◆ **WHAT TO DO**
Word for word, return every record that follows.

··········

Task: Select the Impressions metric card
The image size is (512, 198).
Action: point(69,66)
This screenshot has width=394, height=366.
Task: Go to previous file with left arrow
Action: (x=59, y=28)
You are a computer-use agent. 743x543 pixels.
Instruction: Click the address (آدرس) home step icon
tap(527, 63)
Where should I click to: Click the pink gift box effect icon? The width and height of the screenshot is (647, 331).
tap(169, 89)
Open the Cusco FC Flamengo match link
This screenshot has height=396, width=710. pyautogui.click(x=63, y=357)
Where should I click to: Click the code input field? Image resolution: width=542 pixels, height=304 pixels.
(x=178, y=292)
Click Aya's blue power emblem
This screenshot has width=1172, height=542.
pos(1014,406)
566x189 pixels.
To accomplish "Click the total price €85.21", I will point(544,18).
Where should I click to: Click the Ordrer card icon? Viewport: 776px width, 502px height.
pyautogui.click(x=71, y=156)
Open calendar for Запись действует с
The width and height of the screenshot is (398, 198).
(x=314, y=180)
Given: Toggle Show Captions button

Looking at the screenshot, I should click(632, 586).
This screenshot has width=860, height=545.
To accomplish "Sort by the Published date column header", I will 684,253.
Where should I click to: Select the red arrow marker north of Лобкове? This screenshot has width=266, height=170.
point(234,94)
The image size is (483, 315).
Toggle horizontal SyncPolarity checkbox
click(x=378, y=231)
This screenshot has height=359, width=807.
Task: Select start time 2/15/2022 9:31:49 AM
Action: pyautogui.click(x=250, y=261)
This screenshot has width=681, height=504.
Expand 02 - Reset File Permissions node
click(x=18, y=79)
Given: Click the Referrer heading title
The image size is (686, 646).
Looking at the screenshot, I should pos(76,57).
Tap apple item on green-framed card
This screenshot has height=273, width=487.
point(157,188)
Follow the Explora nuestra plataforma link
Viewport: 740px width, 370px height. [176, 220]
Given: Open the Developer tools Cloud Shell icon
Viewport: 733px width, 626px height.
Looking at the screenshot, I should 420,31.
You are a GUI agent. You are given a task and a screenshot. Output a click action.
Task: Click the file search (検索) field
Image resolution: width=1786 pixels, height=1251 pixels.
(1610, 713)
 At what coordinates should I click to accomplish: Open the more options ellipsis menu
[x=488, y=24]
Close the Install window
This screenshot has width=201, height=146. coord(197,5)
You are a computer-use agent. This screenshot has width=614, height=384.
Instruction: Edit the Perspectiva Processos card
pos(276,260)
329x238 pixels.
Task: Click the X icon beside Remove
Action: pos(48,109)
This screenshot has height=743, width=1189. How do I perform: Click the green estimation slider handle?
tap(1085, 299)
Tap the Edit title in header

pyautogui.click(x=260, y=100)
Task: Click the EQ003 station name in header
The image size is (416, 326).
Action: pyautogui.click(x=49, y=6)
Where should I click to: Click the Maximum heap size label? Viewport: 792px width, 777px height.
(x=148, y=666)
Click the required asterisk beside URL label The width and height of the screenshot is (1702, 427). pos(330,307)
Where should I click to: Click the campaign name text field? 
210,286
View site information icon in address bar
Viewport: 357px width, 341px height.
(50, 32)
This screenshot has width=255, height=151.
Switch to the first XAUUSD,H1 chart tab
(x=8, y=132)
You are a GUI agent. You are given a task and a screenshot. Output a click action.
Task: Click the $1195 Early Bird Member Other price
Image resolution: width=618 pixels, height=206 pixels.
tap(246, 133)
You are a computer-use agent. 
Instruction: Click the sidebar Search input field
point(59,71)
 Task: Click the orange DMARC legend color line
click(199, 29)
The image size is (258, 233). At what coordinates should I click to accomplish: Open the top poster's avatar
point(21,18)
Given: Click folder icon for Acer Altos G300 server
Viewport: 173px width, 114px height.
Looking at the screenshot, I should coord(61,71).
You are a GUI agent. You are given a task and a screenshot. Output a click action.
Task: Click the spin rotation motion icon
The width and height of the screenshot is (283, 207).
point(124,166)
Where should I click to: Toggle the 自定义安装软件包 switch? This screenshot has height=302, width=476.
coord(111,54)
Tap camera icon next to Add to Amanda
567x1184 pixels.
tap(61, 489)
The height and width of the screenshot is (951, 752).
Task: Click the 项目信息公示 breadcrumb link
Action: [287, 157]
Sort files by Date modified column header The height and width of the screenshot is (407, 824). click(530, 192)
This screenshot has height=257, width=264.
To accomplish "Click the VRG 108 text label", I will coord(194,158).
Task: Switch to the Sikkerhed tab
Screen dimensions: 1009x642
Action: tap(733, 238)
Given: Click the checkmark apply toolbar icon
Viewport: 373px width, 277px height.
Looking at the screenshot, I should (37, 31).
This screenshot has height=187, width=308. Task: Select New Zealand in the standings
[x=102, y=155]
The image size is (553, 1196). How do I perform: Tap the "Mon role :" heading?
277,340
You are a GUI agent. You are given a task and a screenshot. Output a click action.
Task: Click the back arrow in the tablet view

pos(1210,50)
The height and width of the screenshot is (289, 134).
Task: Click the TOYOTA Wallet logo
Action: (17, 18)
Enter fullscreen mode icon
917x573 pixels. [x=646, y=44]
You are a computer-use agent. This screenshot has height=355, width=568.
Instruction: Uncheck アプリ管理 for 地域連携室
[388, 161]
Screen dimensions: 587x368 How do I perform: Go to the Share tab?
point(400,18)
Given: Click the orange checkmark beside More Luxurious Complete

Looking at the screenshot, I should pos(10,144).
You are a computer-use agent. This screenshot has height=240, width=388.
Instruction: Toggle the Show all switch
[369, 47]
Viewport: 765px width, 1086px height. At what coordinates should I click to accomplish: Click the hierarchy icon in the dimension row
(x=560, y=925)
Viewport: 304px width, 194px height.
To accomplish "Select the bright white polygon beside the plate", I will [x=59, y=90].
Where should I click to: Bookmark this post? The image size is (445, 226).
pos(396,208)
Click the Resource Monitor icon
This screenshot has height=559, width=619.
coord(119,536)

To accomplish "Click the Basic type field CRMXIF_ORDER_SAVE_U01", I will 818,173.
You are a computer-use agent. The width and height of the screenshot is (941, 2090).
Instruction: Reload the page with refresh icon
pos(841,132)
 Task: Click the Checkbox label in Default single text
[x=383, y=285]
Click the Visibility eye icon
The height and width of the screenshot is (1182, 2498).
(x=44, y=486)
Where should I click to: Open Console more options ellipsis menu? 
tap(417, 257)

··········

◆ **YOUR RESPONSE**
Task: Select the Impressions metric card
The image size is (512, 198).
Action: point(69,66)
This screenshot has width=394, height=366.
Task: Go to previous file with left arrow
Action: (x=59, y=28)
You are a computer-use agent. 743x543 pixels.
Instruction: Click the address (آدرس) home step icon
tap(527, 63)
Where should I click to: Click the pink gift box effect icon? The width and height of the screenshot is (647, 331).
tap(169, 89)
Open the Cusco FC Flamengo match link
This screenshot has height=396, width=710. pyautogui.click(x=63, y=357)
Where should I click to: Click the code input field? Image resolution: width=542 pixels, height=304 pixels.
(x=178, y=292)
Click Aya's blue power emblem
This screenshot has width=1172, height=542.
pos(1014,406)
566x189 pixels.
To accomplish "Click the total price €85.21", I will point(544,18).
Where should I click to: Click the Ordrer card icon? Viewport: 776px width, 502px height.
pyautogui.click(x=71, y=156)
Open calendar for Запись действует с
The width and height of the screenshot is (398, 198).
(x=314, y=180)
Given: Toggle Show Captions button

Looking at the screenshot, I should click(632, 586).
This screenshot has width=860, height=545.
To accomplish "Sort by the Published date column header", I will 684,253.
Where should I click to: Select the red arrow marker north of Лобкове? This screenshot has width=266, height=170.
point(234,94)
The image size is (483, 315).
Toggle horizontal SyncPolarity checkbox
click(x=378, y=231)
This screenshot has height=359, width=807.
Task: Select start time 2/15/2022 9:31:49 AM
Action: pyautogui.click(x=250, y=261)
This screenshot has width=681, height=504.
Expand 02 - Reset File Permissions node
click(x=18, y=79)
Given: Click the Referrer heading title
The image size is (686, 646).
Looking at the screenshot, I should pos(76,57).
Tap apple item on green-framed card
This screenshot has height=273, width=487.
point(157,188)
Follow the Explora nuestra plataforma link
Viewport: 740px width, 370px height. [176, 220]
Given: Open the Developer tools Cloud Shell icon
Viewport: 733px width, 626px height.
Looking at the screenshot, I should 420,31.
You are a GUI agent. You are given a task and a screenshot. Output a click action.
Task: Click the file search (検索) field
Image resolution: width=1786 pixels, height=1251 pixels.
(1610, 713)
 At what coordinates should I click to accomplish: Open the more options ellipsis menu
[x=488, y=24]
Close the Install window
This screenshot has width=201, height=146. coord(197,5)
You are a computer-use agent. This screenshot has width=614, height=384.
Instruction: Edit the Perspectiva Processos card
pos(276,260)
329x238 pixels.
Task: Click the X icon beside Remove
Action: pos(48,109)
This screenshot has height=743, width=1189. How do I perform: Click the green estimation slider handle?
tap(1085, 299)
Tap the Edit title in header

pyautogui.click(x=260, y=100)
Task: Click the EQ003 station name in header
The image size is (416, 326).
Action: pyautogui.click(x=49, y=6)
Where should I click to: Click the Maximum heap size label? Viewport: 792px width, 777px height.
(x=148, y=666)
Click the required asterisk beside URL label The width and height of the screenshot is (1702, 427). pos(330,307)
Where should I click to: Click the campaign name text field? 
210,286
View site information icon in address bar
Viewport: 357px width, 341px height.
(50, 32)
This screenshot has width=255, height=151.
Switch to the first XAUUSD,H1 chart tab
(x=8, y=132)
You are a GUI agent. You are given a task and a screenshot. Output a click action.
Task: Click the $1195 Early Bird Member Other price
Image resolution: width=618 pixels, height=206 pixels.
tap(246, 133)
You are a computer-use agent. 
Instruction: Click the sidebar Search input field
point(59,71)
 Task: Click the orange DMARC legend color line
click(199, 29)
The image size is (258, 233). At what coordinates should I click to accomplish: Open the top poster's avatar
point(21,18)
Given: Click folder icon for Acer Altos G300 server
Viewport: 173px width, 114px height.
Looking at the screenshot, I should coord(61,71).
You are a GUI agent. You are given a task and a screenshot. Output a click action.
Task: Click the spin rotation motion icon
The width and height of the screenshot is (283, 207).
point(124,166)
Where should I click to: Toggle the 自定义安装软件包 switch? This screenshot has height=302, width=476.
coord(111,54)
Tap camera icon next to Add to Amanda
567x1184 pixels.
tap(61, 489)
The height and width of the screenshot is (951, 752).
Task: Click the 项目信息公示 breadcrumb link
Action: [287, 157]
Sort files by Date modified column header The height and width of the screenshot is (407, 824). click(530, 192)
This screenshot has height=257, width=264.
To accomplish "Click the VRG 108 text label", I will coord(194,158).
Task: Switch to the Sikkerhed tab
Screen dimensions: 1009x642
Action: tap(733, 238)
Given: Click the checkmark apply toolbar icon
Viewport: 373px width, 277px height.
Looking at the screenshot, I should (37, 31).
This screenshot has height=187, width=308. Task: Select New Zealand in the standings
[x=102, y=155]
The image size is (553, 1196). How do I perform: Tap the "Mon role :" heading?
277,340
You are a GUI agent. You are given a task and a screenshot. Output a click action.
Task: Click the back arrow in the tablet view

pos(1210,50)
The height and width of the screenshot is (289, 134).
Task: Click the TOYOTA Wallet logo
Action: (17, 18)
Enter fullscreen mode icon
917x573 pixels. [x=646, y=44]
You are a computer-use agent. This screenshot has height=355, width=568.
Instruction: Uncheck アプリ管理 for 地域連携室
[388, 161]
Screen dimensions: 587x368 How do I perform: Go to the Share tab?
point(400,18)
Given: Click the orange checkmark beside More Luxurious Complete

Looking at the screenshot, I should pos(10,144).
You are a computer-use agent. This screenshot has height=240, width=388.
Instruction: Toggle the Show all switch
[369, 47]
Viewport: 765px width, 1086px height. At what coordinates should I click to accomplish: Click the hierarchy icon in the dimension row
(x=560, y=925)
Viewport: 304px width, 194px height.
To accomplish "Select the bright white polygon beside the plate", I will [x=59, y=90].
Where should I click to: Bookmark this post? The image size is (445, 226).
pos(396,208)
Click the Resource Monitor icon
This screenshot has height=559, width=619.
coord(119,536)

To accomplish "Click the Basic type field CRMXIF_ORDER_SAVE_U01", I will 818,173.
You are a computer-use agent. The width and height of the screenshot is (941, 2090).
Instruction: Reload the page with refresh icon
pos(841,132)
 Task: Click the Checkbox label in Default single text
[x=383, y=285]
Click the Visibility eye icon
The height and width of the screenshot is (1182, 2498).
(x=44, y=486)
Where should I click to: Open Console more options ellipsis menu? 
tap(417, 257)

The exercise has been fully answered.